The Carnegie Institution for Science (CIS), also called the Carnegie Institution of Washington (CIW), is an organization in the United States established to support scientific research. The institution is headquartered in Washington, D.C.


Today the CIS directs its efforts in six main areas:
1) Astronomy at the Department of Terrestrial Magnetism (Washington, D.C.) and the Observatories of the Carnegie Institution of Washington (Pasadena, CA and Las Campanas, Chile);
2) Earth and planetary science also at the Department of Terrestrial Magnetism and the Geophysical Laboratory (Washington, D.C.);
3) Global Ecology at the Department of Global Ecology (Stanford, CA);
4) Genetics and developmental biology at the Department of Embryology (Baltimore, MD);
5) Matter at extreme states also at the Geophysical Laboratory; and
6) Plant science at the Department of Plant Biology (Stanford, CA).

Financial positions[edit]

As of June 30, 2014, the Institution's endowment was valued at $980 million. Expenses for scientific programs and administration was $98.9 million.[1]


"It is proposed to found in the city of Washington, an institution which...shall in the broadest and most liberal manner encourage investigation, research, and discovery [and] show the application of knowledge to the improvement of mankind..." — Andrew Carnegie, January 28, 1902

Beginning in 1895, Andrew Carnegie contributed his vast fortune toward the establishment of 22 organizations that today bear his name and carry on work in such fields as art, education, international affairs, peace, and scientific research.

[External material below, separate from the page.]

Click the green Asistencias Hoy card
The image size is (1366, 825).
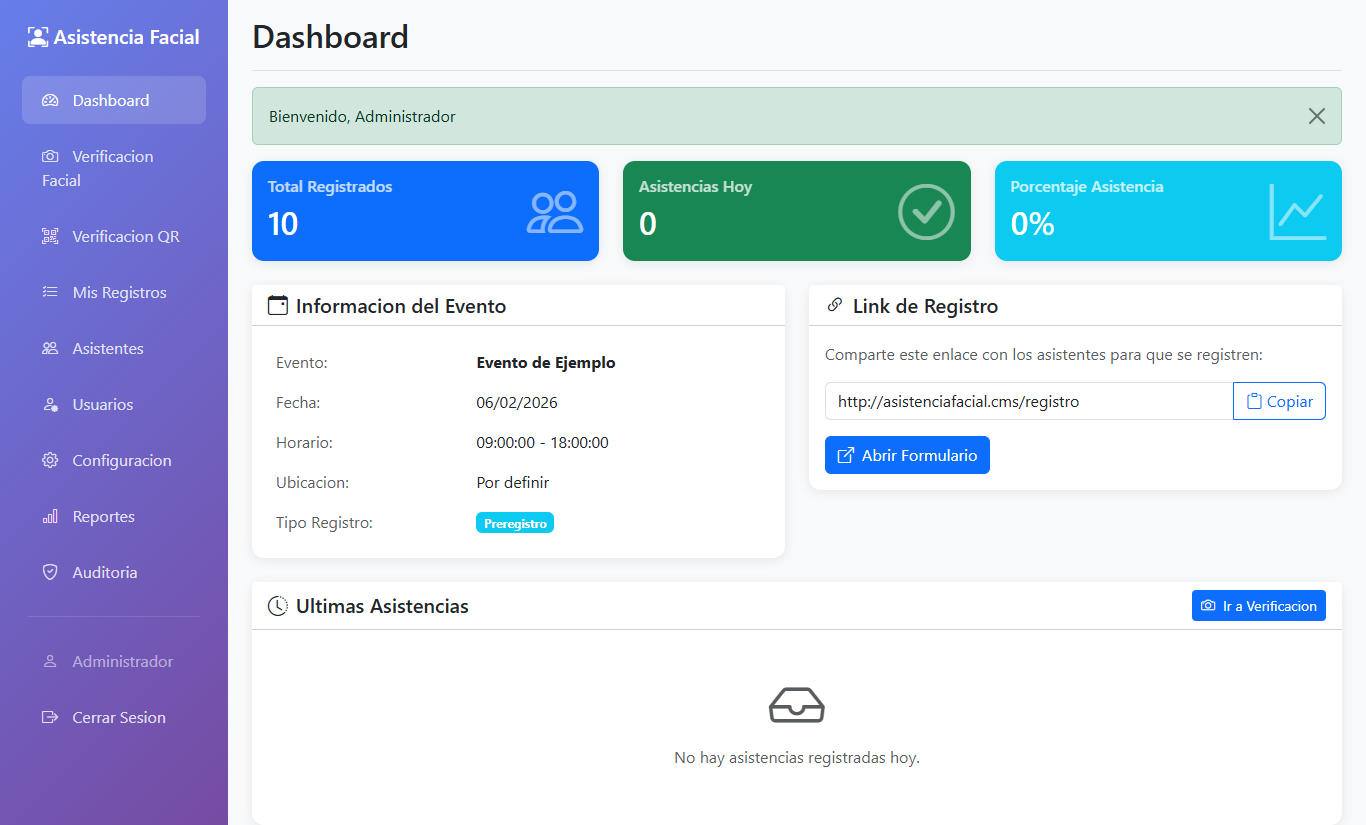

In 1901, Andrew Carnegie retired from business to begin his career in philanthropy. Among his new enterprises, he considered establishing a national university in Washington, D.C., similar to the great centers of learning in Europe. Because he was concerned that a new university could weaken existing institutions, he opted for a more exciting, albeit riskier, endeavor—an independent research organization that would increase basic scientific knowledge.

Carnegie contacted President Theodore Roosevelt and declared his readiness to endow the new institution with $10 million. He added $2 million more to the endowment in 1907, and another $10 million in 1911.

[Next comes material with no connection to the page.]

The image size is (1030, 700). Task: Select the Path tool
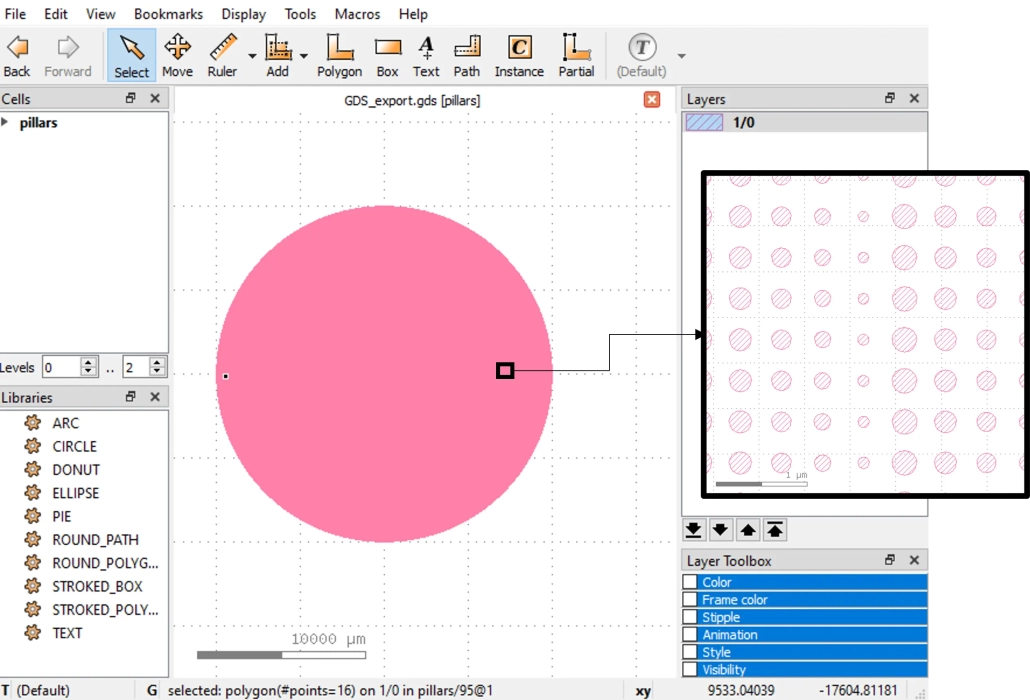(466, 55)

As ex officio members of the first board of trustees, Carnegie chose the President of the United States, the President of the Senate, the Speaker of the House of Representatives, the secretary of the Smithsonian Institution and the president of the National Academy of Sciences. In all, he selected 27 men for the institution’s original board. Their first meeting was held in the office of the Secretary of State on January 29, 1902, and Daniel Coit Gilman, who had been president of Johns Hopkins University, was elected president. The institution was incorporated by the U.S. Congress in 1903.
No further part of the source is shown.